Note that the tech is there to do this with the cell radio -- no WiFi required. It's just a lot more expensive and hasn't been widely commercialized yet.
The gap that's left open here, as with many semi-anonymized tracking systems, is joining the data up with some other stream of data that identifies the person. Once cell phones become wallets, that should be easy enough for merchants to do. Just join up the purchase transaction data with the location data. Of course the obvious way to do this would be to simply provide an open-access WiFi spot that required a valid email to access. And don't forget that such publicly-accessible data as your WiFi radio ID is easily put on a database and traded. Over time, using several such matching systems, you could probably build up a 95%+ accurate tracking system of people with their identities attached.
Not trying to over-dramatize this story. No matter what your views of privacy and anonymity, to me it's fascinating from simply a technology standpoint to watch all the pieces slowly lining up. It's like watching a puzzle slowly being fitted together.
One great way to radio-fingerprint people is when they use a point-of-sale device like a credit card checkout or an ATM or a pay-at-the-pump gas station. Put a camera on it (if you don't have one already), and you get (1) a good picture of someone's face; (2) their name and maybe address; (3) a unique way to identify them (credit card number); and (4) a short list of their possible radio IDs. Within a few encounters, you can be 99.9% sure which radio IDs belong to them. Put this system in, oh, 7-11s, Shell gas stations, and pay ATMs, and pretty soon you'll have a match for a good chunk of the population. Plus of course it gets easier as you go along -- the more people you have affirmatively identified in a location, the easier it is to narrow down the rest.
The product is a subscription database that will show you a map of your surroundings with a mug shot for each person nearby. Click the picture and you can find out anything that can be learned from their name, address, magazine subscriptions, purchase history etc -- their politics, income, education, interests, relatives, etc. If you've managed to link their email yet, you can also get all their recent online activity ...
OK, maybe banks and gas companies aren't that evil, or at least would quickly be stopped. So let me ask this: what kind of radio-fingerprint database could someone build with a botnet? You control a webcam, a wireless card, and unencrypted access to the user's internet browsing. Where does that get you?
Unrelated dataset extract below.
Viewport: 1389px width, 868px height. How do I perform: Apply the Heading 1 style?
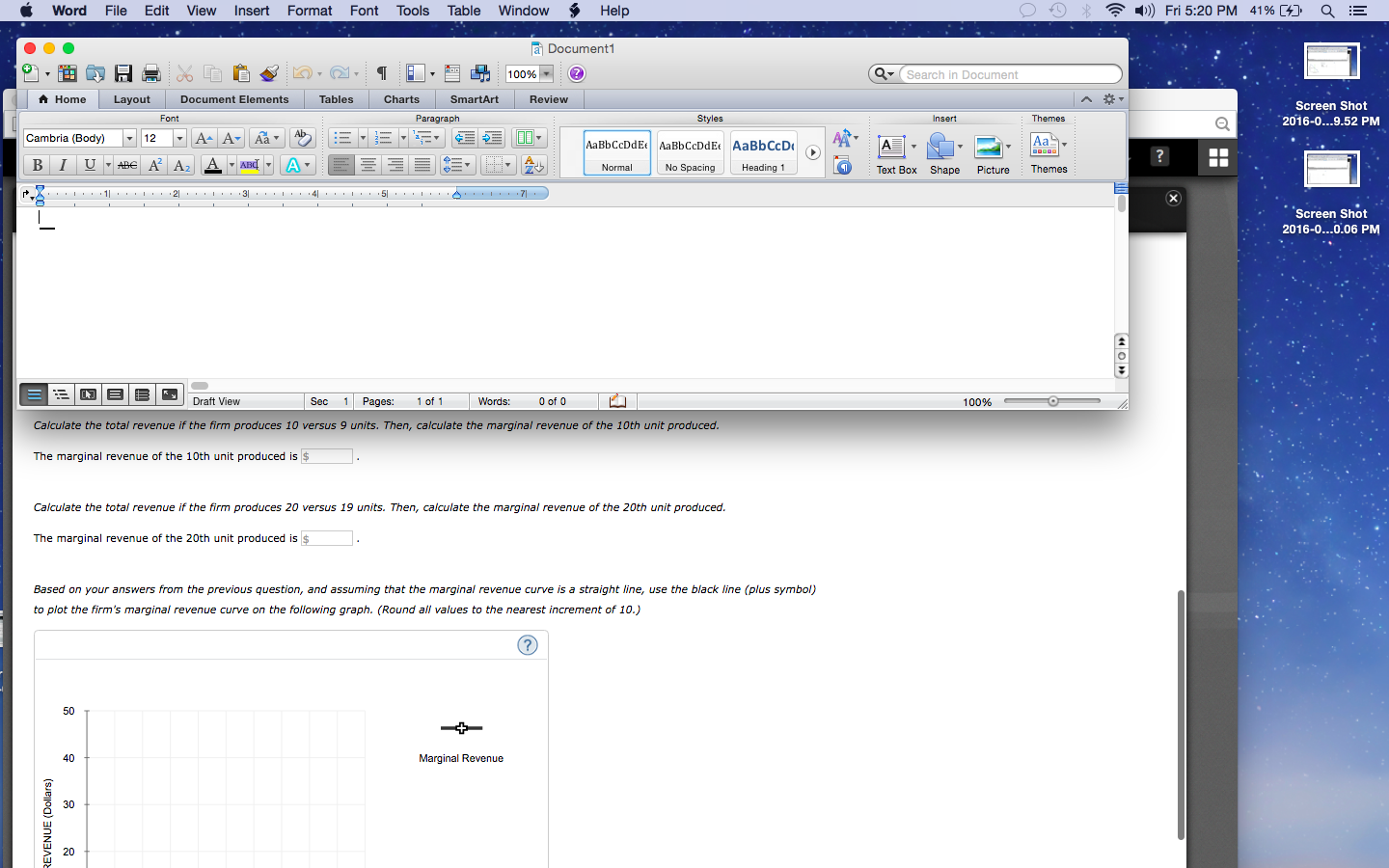tap(763, 152)
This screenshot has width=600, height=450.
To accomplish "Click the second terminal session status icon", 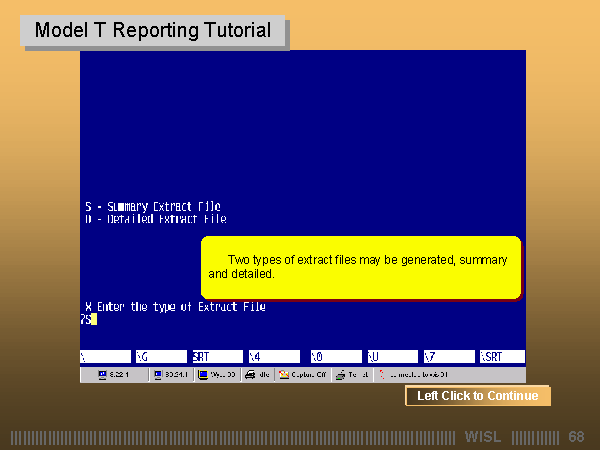I will 171,375.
(Probably all of this is a bit silly, but it's fun to imagine what could be done with existing technology ...)
Oh man, I wish I had the patience for enterprise sales.
This would be absolutely terrific for attributing offline sales to online advertising, and for understanding how e-commerce behavior relates to in-store behavior.
The iPhone begs for wi-fi regularly (especially if you're looking at, like, maps, or downloading things), makes it easier to connect (popup captive portal dialog technology, Wispr) and makes it more tedious to turn off. Android phones make it easy to turn on and off (custom widgets on the home screen) but do not make it quite as easy to connect. Therefore you see a lot more iPhones hanging around on random free wifi than Android, in terms of installed-base percentage.
AT&T's early iPhone monopoly and the (in)ability of their network to handle the increase of traffic in those early days is probably a factor which contributed to this state of technology.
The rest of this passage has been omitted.